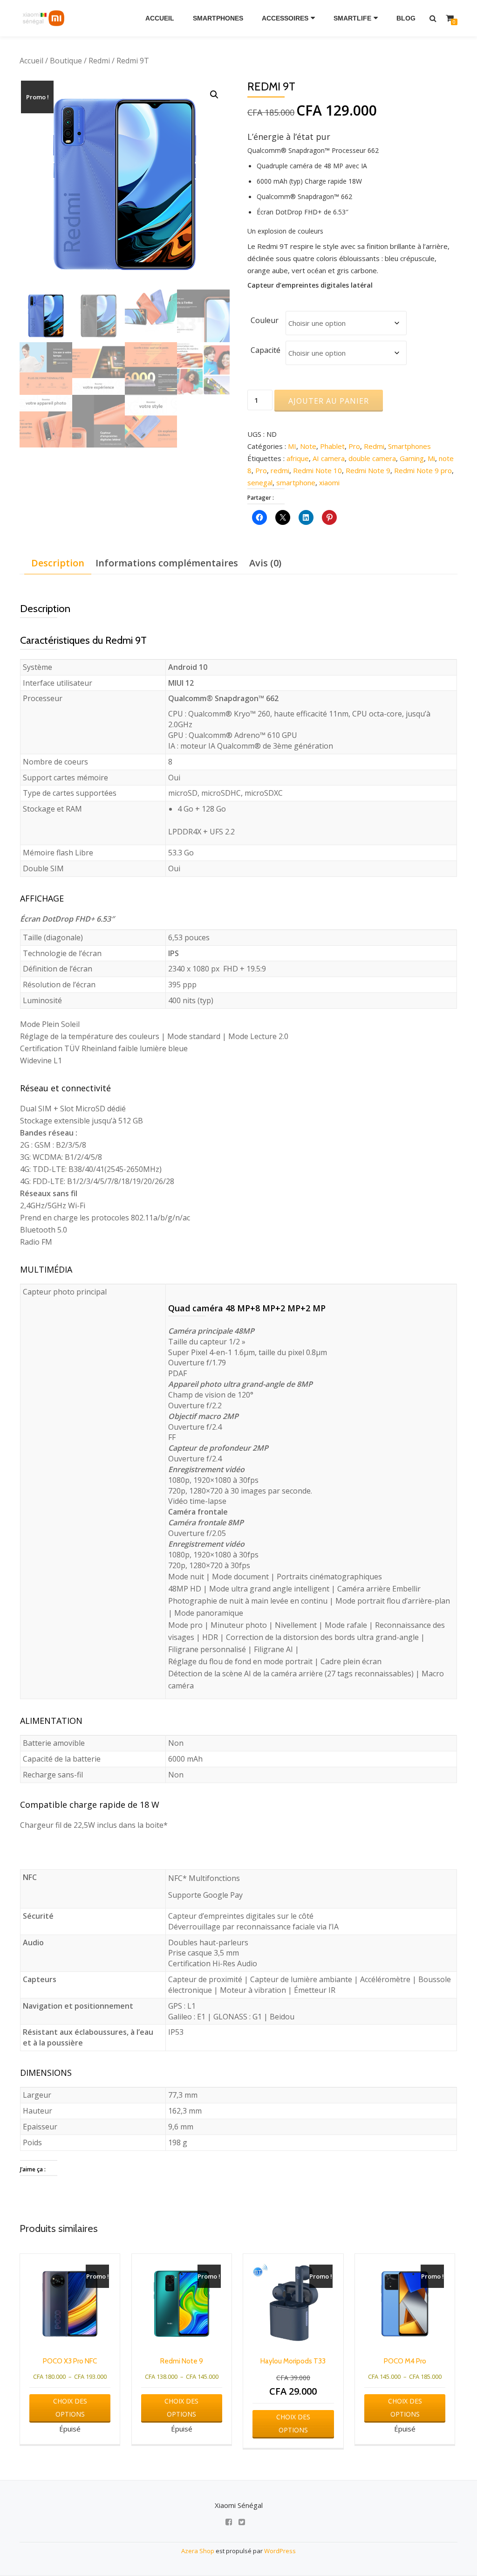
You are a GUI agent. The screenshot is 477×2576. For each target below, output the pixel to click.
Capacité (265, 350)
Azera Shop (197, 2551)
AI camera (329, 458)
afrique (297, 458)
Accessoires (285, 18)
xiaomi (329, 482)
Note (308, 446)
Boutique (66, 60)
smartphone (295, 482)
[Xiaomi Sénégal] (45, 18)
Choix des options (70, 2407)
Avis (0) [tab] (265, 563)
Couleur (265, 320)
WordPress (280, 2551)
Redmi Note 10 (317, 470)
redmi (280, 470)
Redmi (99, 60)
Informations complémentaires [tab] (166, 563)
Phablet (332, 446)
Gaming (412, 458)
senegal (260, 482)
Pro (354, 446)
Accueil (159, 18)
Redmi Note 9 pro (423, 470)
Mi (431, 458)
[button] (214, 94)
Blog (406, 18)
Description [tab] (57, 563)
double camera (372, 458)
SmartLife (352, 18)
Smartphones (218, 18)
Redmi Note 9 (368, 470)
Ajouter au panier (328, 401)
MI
____
Task - Everything from the line containing "afrique (297, 458)" to the bottom of the listing is to be set down exactly; leave out all other lines.

Solution to this problem -
afrique (297, 458)
Accessoires (285, 18)
xiaomi (329, 482)
Note (308, 446)
Boutique (66, 60)
smartphone (295, 482)
[Xiaomi Sénégal] (45, 18)
Choix des options (70, 2407)
Avis (0) [tab] (265, 563)
Couleur (265, 320)
WordPress (280, 2551)
Redmi Note 10 (317, 470)
redmi (280, 470)
Redmi (99, 60)
Informations complémentaires [tab] (166, 563)
Phablet (332, 446)
Gaming (412, 458)
senegal (260, 482)
Pro (354, 446)
Accueil (159, 18)
Redmi Note 9 pro (423, 470)
Mi (431, 458)
[button] (214, 94)
Blog (406, 18)
Description [tab] (57, 563)
double camera (372, 458)
SmartLife (352, 18)
Smartphones (218, 18)
Redmi Note 9 (368, 470)
Ajouter au panier (328, 401)
MI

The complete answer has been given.